Cherokee Purple is an heirloom variety of tomato that develops a fruit with a deep, dusky-rose color while maintaining a somewhat greenish hue near the stem when mature for eating. The deep crimson interior and clear skin combination give it its distinctive color. It was one of the first of the darker color group of tomatoes sometimes described as "blacks". Southern Exposure Seed Exchange was the first seed company to offer Cherokee Purple, released in limited quantity in 1993. The Cherokee Purple has become a popular heirloom variety.

==History==
In 1990 John Green of Sevierville, Tennessee mailed heirloom tomato expert Craig LeHoullier seeds of an unnamed purple tomato. Green said that the tomato had originated with the Cherokees more than 100 years previously. LeHoullier named the tomato "Cherokee Purple" and sent seeds to the Southern Exposure Seed Exchange (SESE). Jeff McCormack, the owner of SESE, said that the tomato "tasted fine, but was kind of ugly -- people may not like it." SESE featured the Cherokee Purple in the 1993 seed catalog. LeHoullier distributed Cherokee Purple seeds to several market growers and one of them, Alex Hitt, who lived in North Carolina, had an immediate success growing and selling the tomato despite its ugly appearance. The tomato was described "as looking like a leg bruise."

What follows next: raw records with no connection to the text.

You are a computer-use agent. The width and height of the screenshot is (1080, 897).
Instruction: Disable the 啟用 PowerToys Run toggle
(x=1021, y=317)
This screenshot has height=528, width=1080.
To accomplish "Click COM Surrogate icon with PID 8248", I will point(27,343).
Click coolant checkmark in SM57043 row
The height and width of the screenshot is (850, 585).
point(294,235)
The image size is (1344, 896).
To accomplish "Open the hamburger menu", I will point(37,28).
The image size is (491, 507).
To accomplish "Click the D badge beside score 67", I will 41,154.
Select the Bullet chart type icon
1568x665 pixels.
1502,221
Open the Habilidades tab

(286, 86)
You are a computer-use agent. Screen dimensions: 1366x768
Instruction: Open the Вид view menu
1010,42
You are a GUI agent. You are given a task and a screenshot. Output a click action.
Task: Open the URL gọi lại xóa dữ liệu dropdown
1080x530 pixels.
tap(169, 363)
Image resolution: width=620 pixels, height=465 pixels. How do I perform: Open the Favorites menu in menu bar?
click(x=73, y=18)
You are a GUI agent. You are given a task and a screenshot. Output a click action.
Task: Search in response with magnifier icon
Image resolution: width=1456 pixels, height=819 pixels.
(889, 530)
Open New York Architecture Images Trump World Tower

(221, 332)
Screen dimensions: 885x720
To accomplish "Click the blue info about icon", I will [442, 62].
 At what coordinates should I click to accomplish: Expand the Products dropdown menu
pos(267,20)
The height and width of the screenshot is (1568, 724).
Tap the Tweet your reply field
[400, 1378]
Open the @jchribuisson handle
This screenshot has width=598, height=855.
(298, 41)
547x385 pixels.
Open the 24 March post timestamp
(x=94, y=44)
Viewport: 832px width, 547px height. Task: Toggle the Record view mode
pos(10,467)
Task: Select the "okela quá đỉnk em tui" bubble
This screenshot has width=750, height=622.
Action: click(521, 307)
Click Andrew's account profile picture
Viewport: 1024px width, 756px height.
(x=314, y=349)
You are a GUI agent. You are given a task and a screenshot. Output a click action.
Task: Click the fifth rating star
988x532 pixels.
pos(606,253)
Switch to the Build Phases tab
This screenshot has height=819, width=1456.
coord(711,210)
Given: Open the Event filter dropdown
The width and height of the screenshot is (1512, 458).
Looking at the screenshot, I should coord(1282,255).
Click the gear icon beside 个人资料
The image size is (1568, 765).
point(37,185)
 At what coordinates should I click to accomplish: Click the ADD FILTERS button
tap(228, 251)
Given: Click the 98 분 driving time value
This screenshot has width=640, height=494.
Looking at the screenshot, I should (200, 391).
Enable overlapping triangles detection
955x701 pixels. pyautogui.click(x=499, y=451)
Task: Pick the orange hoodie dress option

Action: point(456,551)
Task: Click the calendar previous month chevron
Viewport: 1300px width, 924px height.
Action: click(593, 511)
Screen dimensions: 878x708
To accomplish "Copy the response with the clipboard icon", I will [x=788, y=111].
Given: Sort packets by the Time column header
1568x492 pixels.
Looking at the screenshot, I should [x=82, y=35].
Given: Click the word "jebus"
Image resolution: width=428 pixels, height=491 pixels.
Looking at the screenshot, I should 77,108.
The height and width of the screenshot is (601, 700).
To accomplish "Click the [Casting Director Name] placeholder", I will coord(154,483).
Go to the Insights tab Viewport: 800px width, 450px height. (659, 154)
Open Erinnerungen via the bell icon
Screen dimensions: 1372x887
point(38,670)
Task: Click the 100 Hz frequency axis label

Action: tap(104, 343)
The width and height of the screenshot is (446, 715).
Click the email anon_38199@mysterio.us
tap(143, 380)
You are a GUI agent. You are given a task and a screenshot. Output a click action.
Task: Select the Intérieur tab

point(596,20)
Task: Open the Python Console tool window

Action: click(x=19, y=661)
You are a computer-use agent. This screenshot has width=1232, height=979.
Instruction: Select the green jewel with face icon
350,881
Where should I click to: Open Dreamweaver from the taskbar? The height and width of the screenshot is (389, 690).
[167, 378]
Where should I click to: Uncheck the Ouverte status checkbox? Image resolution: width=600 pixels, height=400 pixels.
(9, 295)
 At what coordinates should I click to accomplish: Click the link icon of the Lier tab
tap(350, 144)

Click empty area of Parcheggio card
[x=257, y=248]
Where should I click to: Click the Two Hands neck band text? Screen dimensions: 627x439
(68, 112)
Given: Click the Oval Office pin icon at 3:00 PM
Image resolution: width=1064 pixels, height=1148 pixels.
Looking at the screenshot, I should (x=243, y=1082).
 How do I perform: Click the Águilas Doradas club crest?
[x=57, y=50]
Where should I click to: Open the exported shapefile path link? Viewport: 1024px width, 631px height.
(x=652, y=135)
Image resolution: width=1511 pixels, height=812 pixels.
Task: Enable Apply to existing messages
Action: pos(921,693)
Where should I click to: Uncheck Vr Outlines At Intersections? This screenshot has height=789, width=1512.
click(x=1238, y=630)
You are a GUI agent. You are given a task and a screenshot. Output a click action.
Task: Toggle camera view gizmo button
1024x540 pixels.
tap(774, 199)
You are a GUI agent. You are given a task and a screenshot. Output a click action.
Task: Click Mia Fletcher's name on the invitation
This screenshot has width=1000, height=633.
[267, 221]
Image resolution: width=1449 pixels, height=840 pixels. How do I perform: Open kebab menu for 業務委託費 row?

In 2014, Cherokee Purple was named one of the top ten tomato heirloom varieties by the Seed Savers Exchange.

==Characteristics==
Cherokee Purple tomatoes are beefsteak in style. They are also notable for having a dense, juicy texture, with small seed locules irregularly scattered throughout the flesh. The comparatively dark interior color is enhanced by the tendency of the seeds to be surrounded by green gel. In 1995, a skin color mutation of Cherokee Purple arose in Craig LeHoullier's North Carolina garden. It was named Cherokee Chocolate, and the yellow skin gives the variety a brownish mahogany hue. Cherokee Green arose in Craig's garden in 1997 from a planting of Cherokee Chocolate. It is one of several tomatoes whose flesh stays green when it ripens; the skin color is yellow, which provides a guide to indicate when the tomato is ripe and ready for harvest.

The Cherokee Purple tomato is most commonly available in the summer and fall. This tomato is best enjoyed fresh and is often used in BLTs and salads. It can also be used when making pizza and pasta sauces.